Complying with HIPAA: Avoid financial penalties by following these steps

The financial penalties for not securing protected health information (PHI) have become greater, and the risks for violation more numerous, under the final Health Insurance Portability and Accountability Act (HIPAA) omnibus rule that went into effect Sept. 23. The rule greatly modifies and implements the Health Information Technology for Economic and Clinical Health (HITECH) Act by adding protections for stronger security of PHI, especially as it relates to electronic communications.

In the 1990s, PHI mostly was communicated on paper. Electronic communication was not yet widely embraced, and texting was not available. Today, it’s a different story. Electronic communication is affordable, efficient and perhaps one of the fastest ways to transmit information. It’s so fully accepted in daily life that many people, including those within the healthcare industry, now rely on electronic communication for business purposes.

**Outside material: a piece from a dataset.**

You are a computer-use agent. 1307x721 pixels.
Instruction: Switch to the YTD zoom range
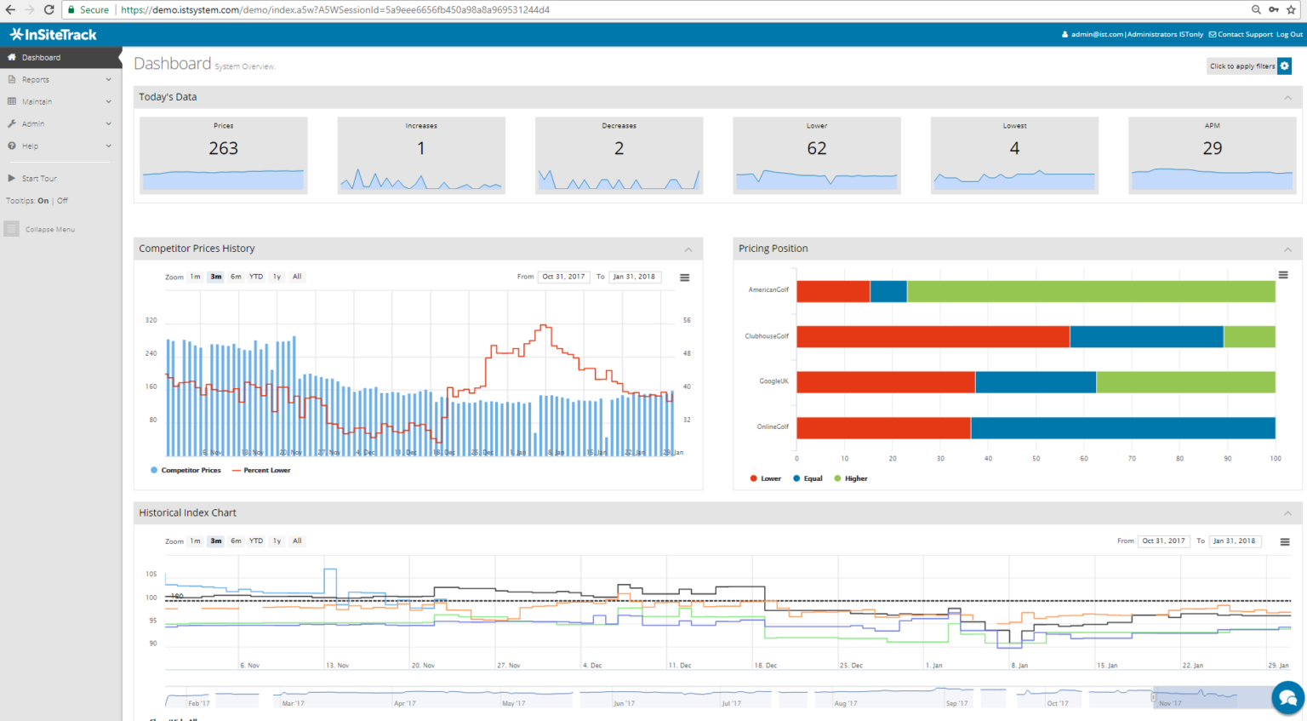coord(255,276)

In 2003, HIPAA addressed the increased need for protecting electronic PHI through security standards also known as “the security rule.” By 2005, the regulation established administrative safeguards to ensure that covered entities “identify the security official who is responsible for the development and implementation of the policies and procedures required by this subpart [the security rule] for the covered entity or business associate.” This step was an important one in ensuring that the security rule actually was implemented and actively administered.

WHAT THE STANDARDS COVER

The administrative standards cover:

  • access authorization,
  • security awareness and training,
  • periodic security updates,
  • protection from malicious software,
  • log-in monitoring,
  • password management,
  • security incident procedures,
  • contingency plans,
  • data backup plans,
  • disaster recovery plans,
  • emergency mode operation plans,
  • maintenance records,
  • workstation use and
  • device and media controls.

As technology continues to advance, healthcare providers and other covered entities must stay abreast of new security challenges. As such, organizations must understand and follow the technical safeguards to ensure that the transmission of PHI is secure and encrypted.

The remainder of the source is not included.